• _THE PROBLEM_
Rewrite the part of the navigation forum post below starting at "Ha! Bill, you" and ending at "he knows everything.", with "museum exhibits" replaced by "art galleries".
## Start SOURCE PASSAGE
NavList:
A Community Devoted to the Preservation and Practice of Celestial Navigation and Other Methods of Traditional Wayfinding
From: Frank Reed
Date: 2013 Jan 3, 15:11 -0800
Bill B., you wrote:
"A question from the "no-nothing" cheap seats :-)"
Ha! Bill, you are certainly not a "know-nothing"! In an earlier post, I used my expression "know-nothing know-it-all". Just for the record, this is a particular personality type which I am SURE you have encountered, but you have NOTHING in common with them. The latter is the sort who walks around museum exhibits loudly proclaiming nonsensical theories and telling his children that he "knows more than those so-called experts" and then proceeds to make a dozen statements that couldn't be more wrong, more nonsensical, declaring them to be "well-known FACTS!" He knows nothing --but he is confident that he knows everything.
You wrote:
"Your online almanac lists the Sun's SD as 16!27, yielding a diameter of
32!54."
I don't know if I would trust the hundredths digit in this case. I got 32.58 from a software source. What is the mean diameter of the apparent disk of the Sun? Do we have an accepted figure?
## End SOURCE PASSAGE
## Start RECORDS SUPPLIED
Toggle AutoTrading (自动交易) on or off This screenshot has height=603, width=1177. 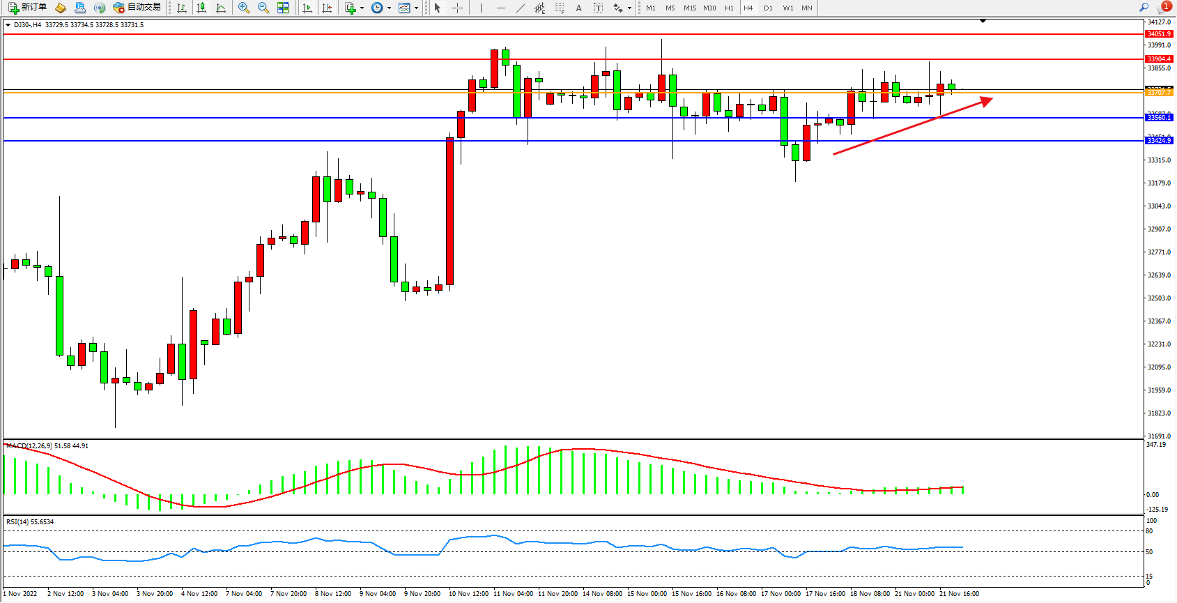coord(137,8)
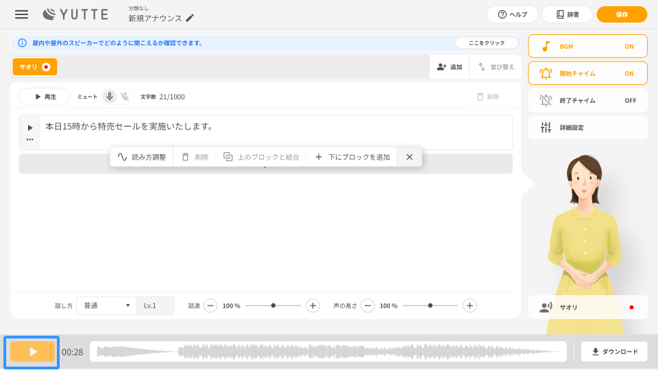Toggle BGM on or off
The height and width of the screenshot is (370, 658).
587,47
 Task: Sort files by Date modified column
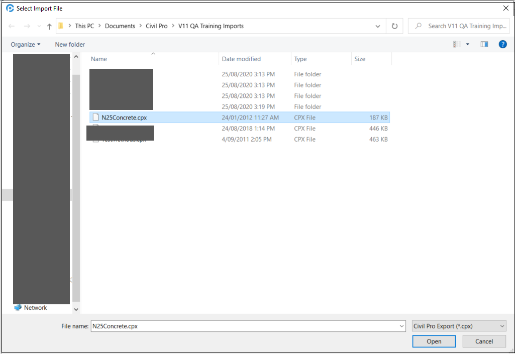pos(241,59)
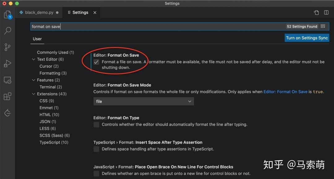Open the Extensions view icon
Viewport: 334px width, 179px height.
pyautogui.click(x=7, y=96)
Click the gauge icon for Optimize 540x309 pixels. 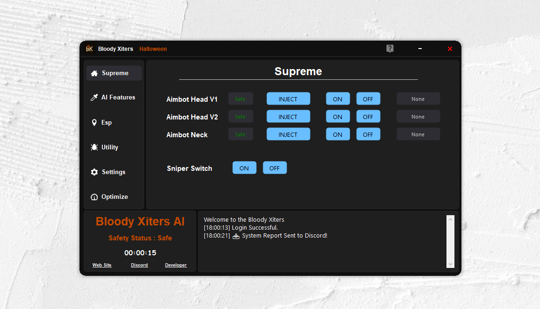tap(94, 197)
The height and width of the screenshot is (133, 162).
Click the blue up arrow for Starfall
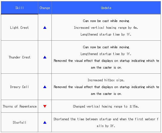click(x=45, y=123)
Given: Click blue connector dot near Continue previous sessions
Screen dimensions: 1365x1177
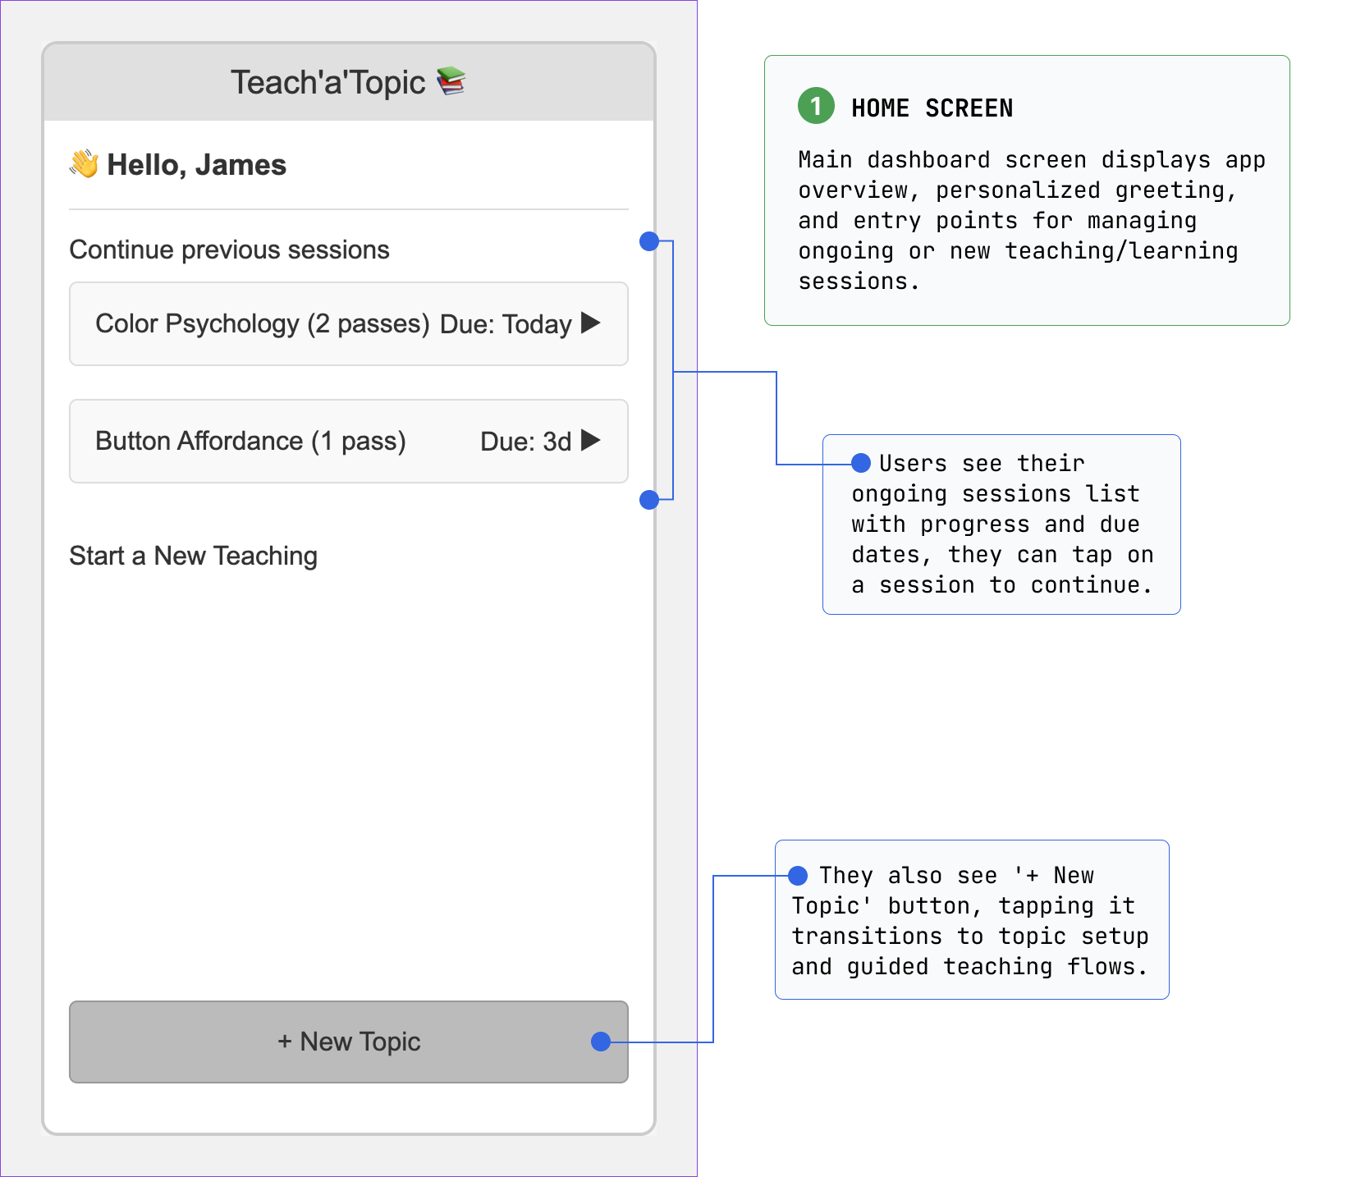Looking at the screenshot, I should (x=648, y=241).
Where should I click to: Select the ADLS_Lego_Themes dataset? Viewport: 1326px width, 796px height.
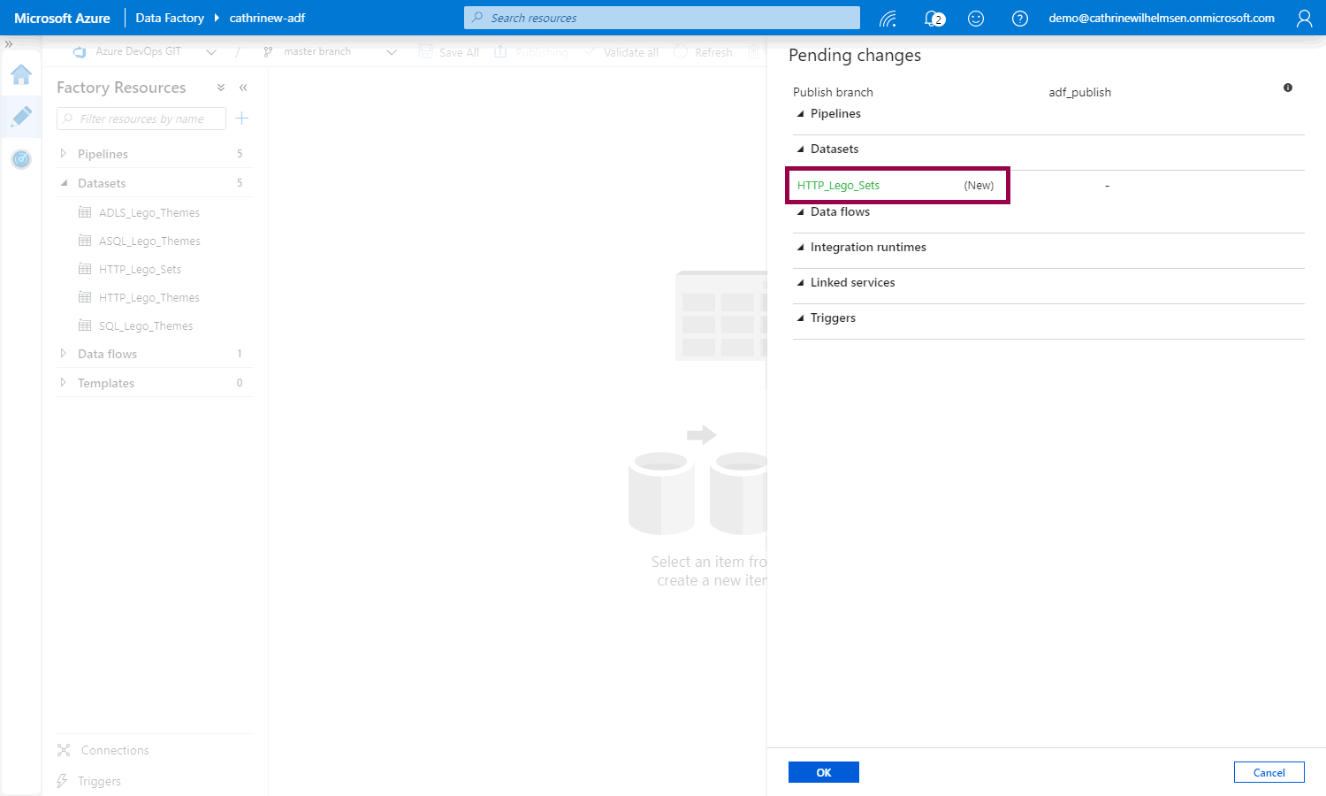coord(149,213)
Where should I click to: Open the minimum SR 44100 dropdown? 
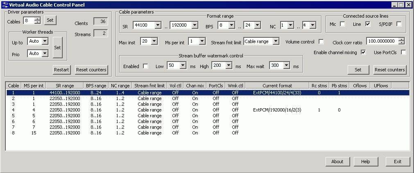[x=158, y=25]
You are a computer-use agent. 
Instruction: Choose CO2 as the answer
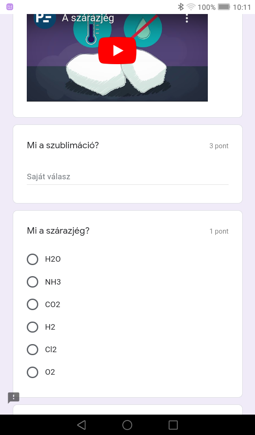point(33,304)
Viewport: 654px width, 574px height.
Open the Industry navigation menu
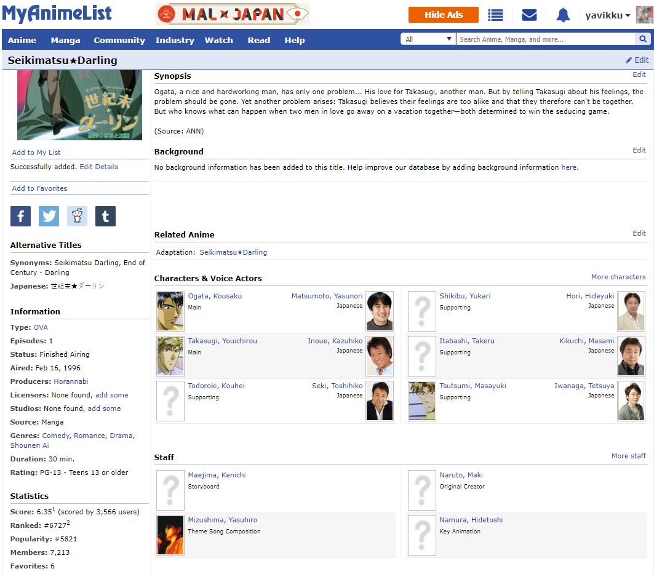point(175,40)

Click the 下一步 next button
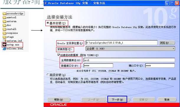point(117,100)
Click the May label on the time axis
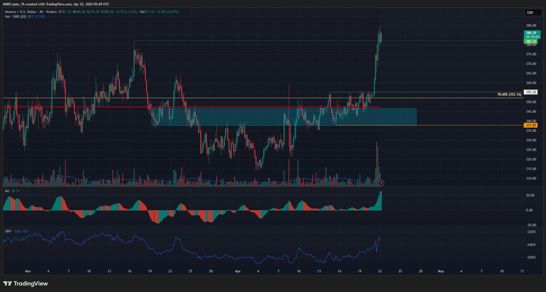Image resolution: width=546 pixels, height=292 pixels. point(441,271)
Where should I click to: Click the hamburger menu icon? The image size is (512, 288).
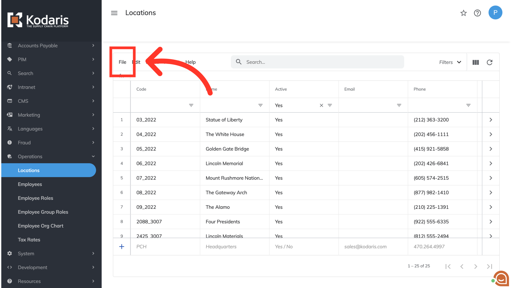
## End RECORDS SUPPLIED
• _FINISHED TASK_
Ha! Bill, you are certainly not a "know-nothing"! In an earlier post, I used my expression "know-nothing know-it-all". Just for the record, this is a particular personality type which I am SURE you have encountered, but you have NOTHING in common with them. The latter is the sort who walks around art galleries loudly proclaiming nonsensical theories and telling his children that he "knows more than those so-called experts" and then proceeds to make a dozen statements that couldn't be more wrong, more nonsensical, declaring them to be "well-known FACTS!" He knows nothing --but he is confident that he knows everything.